**Exercise details**: Only the lines from the one containing "Image resolution: width=1494" through the one containing "the design/beta site" should be printed, exactly as they appear below, with both ends included.

**Task material**:
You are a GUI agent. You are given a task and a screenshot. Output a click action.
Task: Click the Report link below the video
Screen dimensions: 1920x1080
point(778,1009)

* * *

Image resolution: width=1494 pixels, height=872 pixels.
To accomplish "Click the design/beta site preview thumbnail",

==

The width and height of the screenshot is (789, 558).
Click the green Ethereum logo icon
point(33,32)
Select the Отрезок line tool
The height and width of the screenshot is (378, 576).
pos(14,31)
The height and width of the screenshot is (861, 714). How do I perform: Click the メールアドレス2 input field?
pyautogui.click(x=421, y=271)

**Answer space**:
Image resolution: width=1494 pixels, height=872 pixels.
To accomplish "Click the design/beta site preview thumbnail",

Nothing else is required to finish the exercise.